Four, we determine which external resources or supports we need from government and others, when we need them and under what conditions. Several of the Task Force recommendations urge Governments to create an enabling infrastructure for social enterprise and community investment.  For example, Task Force Recommendation Five urges Government to remove regulatory barriers to non profit and cooperative social enterprise.  This makes it easier for us to solve our own problems.

After one successful foray into Do It Yourself Public Policy I wonder what comes next? How about a Federal-Provincial Conference on Implementing the Social Finance recommendations?

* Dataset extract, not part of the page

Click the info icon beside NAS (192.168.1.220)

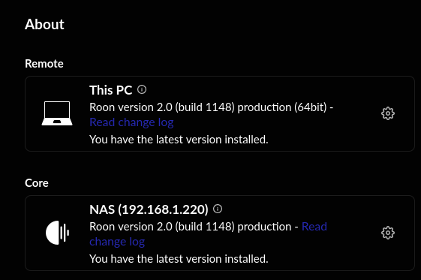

NOTE: I am indebted to John McKnight founder of the Asset Based Community Development Institute for first bringing to my attention these four elements of democratic problem solving.


3 Comments

  1. Tonya Surman

    Great comments Al… and I agree that DIY public policy is very empowering… but I think that it is vital to also mention how important movement building is to making it happen…SIG has had the budget to engage highly placed stakeholders and create serious momentum around the social finance mandate… this is great and fortunate… but it does beg the question, what does one do with issues that are less sexy? where there are fewer interests? And what is the time line on these changes? It took 8 years and roughly $2m for the ban on Bisphenol A which triggered a market transformation around the content of plastics… I just signed a petition to stop Loblaws from putting Ontario plums in plastics clamshells… there were 700 signatories… quite sad… when it comes to DIY policy, I am a huge supporter and I think that it would be great to really dig into what it takes to able to generate the profile and support around issues that matter. What is the money to movement ratio?

  2. Al Etmanski

    Thanks Tonya
    You have raised the vital link between ‘Do It Yourself’ public policy and movement thinking and acting. I attempted to get at this in a previous post, http://www.aletmanski.com/al-etmanski/2010/12/the-back-story-social-finance-in-canada.html . There is indeed a cast of characters, thousands of relationships and many many activities over long periods of time before results surface.
    Re: resources – what I continue to appreciate is how strategically the limited resources were applied to move the social finance agenda forward. The UK social finance agenda benefits from hundreds of millions of pounds of investment. The resources leading up to and supporting the Task Force recommendations are a drop in the bucket compared to the UK.
    I haven’t thought about a money to movement ratio but I will give it consideration. After 30 years of involvement with direct advocacy without government funding I continue to be astounded by the untapped community assets just waiting to be mobilized. In my experience, acting like a movement is tougher to achieve than accessing resources.
    What do you think?

  3. Isabela Traynor

    Isabela Traynor

    Im obliged for the post. Really Cool.